- _Set problem 1_: Can you output everything in the listing from the line containing "The width and" down to the end of the listing as a Markdown table with columns Row and Listing line, leaving out blank lines?

- _Extracted text_:
Fig. 1. GIFT Encryption

# B. Threshold Implementation: Requirements

As mentioned in § I, (TI) is based on *secret-sharing* and *multi-party* computations. Over the years, TI has received widespread adoption as the technique works even in the presence of *glitches* whereas certain other countermeasure techniques fail [8], [20], [11], [10], [9]. Initially, TI was proposed to prevent first-order attacks only. But recently, TI has been successfully applied to prevent *Higher Order DPA* attacks as well [21]. TI needs the following three properties to be satisfied:

- 1) Correctness: The cumulative output of all the shares should be same as the output of the function without sharing.
- 2) Non-completeness: Every function should be independent of at-least d shares in order to prevent the  $d^{th}$  order attack. This is the most important property of TI. It is due to this property that TI works even with glitches.
- 3) **Uniformity:** At every point of execution, the shares should be uniformly distributed. This property ensures that the mean leakages when the cipher is executing are independent of the state.

#### **III. IMPLEMENTATIONS AND DESIGN ARCHITECTURE**

# A. Different variants of TI

In this section, we discuss the three known variants for Threshold Implementations in detail:

- 1) Sharing using Decomposition of S-box with cubic algebraic degree (3-shares)
- 2) Sharing using Decomposition with one S-box for all (combined 3-shares)
- 3) Direct Sharing (4-shares)

Sharing using Decomposition (3-shares). In 2011, Poschmann et. al. [8] proposed a technique to decompose a cubic S-box function into two quadratic functions G and F represented as S(X) = F(G(X)) where  $S, G, F : GF(2)^4 \to GF(2)^4$ . Fig. 2 shows this method graphically. As the GIFT S-box is cubic, we use this technique for decomposition. We also use the LIGHTER tool [22] for estimating GE<sup>1</sup> (*gate equivalents*) and use the result as a metric to select the final decomposition. A good GE estimate allows for an efficiently implementable hardware circuit.

- _Dataset content_:

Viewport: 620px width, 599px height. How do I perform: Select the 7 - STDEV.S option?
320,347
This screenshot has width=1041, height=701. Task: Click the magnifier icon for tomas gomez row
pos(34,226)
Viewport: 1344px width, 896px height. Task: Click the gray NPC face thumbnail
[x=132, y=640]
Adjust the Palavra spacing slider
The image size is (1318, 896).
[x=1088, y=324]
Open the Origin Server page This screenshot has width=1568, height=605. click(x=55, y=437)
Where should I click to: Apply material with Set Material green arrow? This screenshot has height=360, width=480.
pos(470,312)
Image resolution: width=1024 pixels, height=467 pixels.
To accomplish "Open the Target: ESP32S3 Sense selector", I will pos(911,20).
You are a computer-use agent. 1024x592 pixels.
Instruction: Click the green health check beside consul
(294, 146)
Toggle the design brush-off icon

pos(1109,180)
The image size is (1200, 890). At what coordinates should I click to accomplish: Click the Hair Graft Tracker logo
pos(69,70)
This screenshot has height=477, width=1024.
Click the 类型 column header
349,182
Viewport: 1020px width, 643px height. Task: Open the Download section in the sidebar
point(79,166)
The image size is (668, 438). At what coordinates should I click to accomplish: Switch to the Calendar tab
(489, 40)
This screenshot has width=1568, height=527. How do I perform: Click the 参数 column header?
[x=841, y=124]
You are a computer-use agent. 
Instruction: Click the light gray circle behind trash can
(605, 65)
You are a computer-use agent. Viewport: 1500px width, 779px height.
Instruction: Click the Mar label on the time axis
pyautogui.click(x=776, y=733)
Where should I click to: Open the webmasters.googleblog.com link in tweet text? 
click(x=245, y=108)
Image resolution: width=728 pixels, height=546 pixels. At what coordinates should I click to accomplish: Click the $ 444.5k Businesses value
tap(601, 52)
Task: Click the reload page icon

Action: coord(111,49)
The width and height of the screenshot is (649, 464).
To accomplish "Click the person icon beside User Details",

- _Set problem 2_: Does each statement agree with the threshold implementation excerpt? Answer yes or no, and quote the deciding words. (a) TI was first proposed to prevent only first-order attacks. (b) Direct Sharing uses three shares. (c) Poschmann et al. proposed decomposing a cubic S-box function in 2011.

- _Exercise output 1_:
| Row | Listing line |
|---|---|
| 1 | The width and height of the screenshot is (649, 464). |
| 2 | To accomplish "Click the person icon beside User Details", |

- _Exercise output 2_:
(a) Yes: "Initially, TI was proposed to prevent first-order attacks only."
(b) No: "Direct Sharing (4-shares)"
(c) Yes: "In 2011, Poschmann et. al. [8] proposed a technique to decompose a cubic S-box function into two quadratic functions G and F"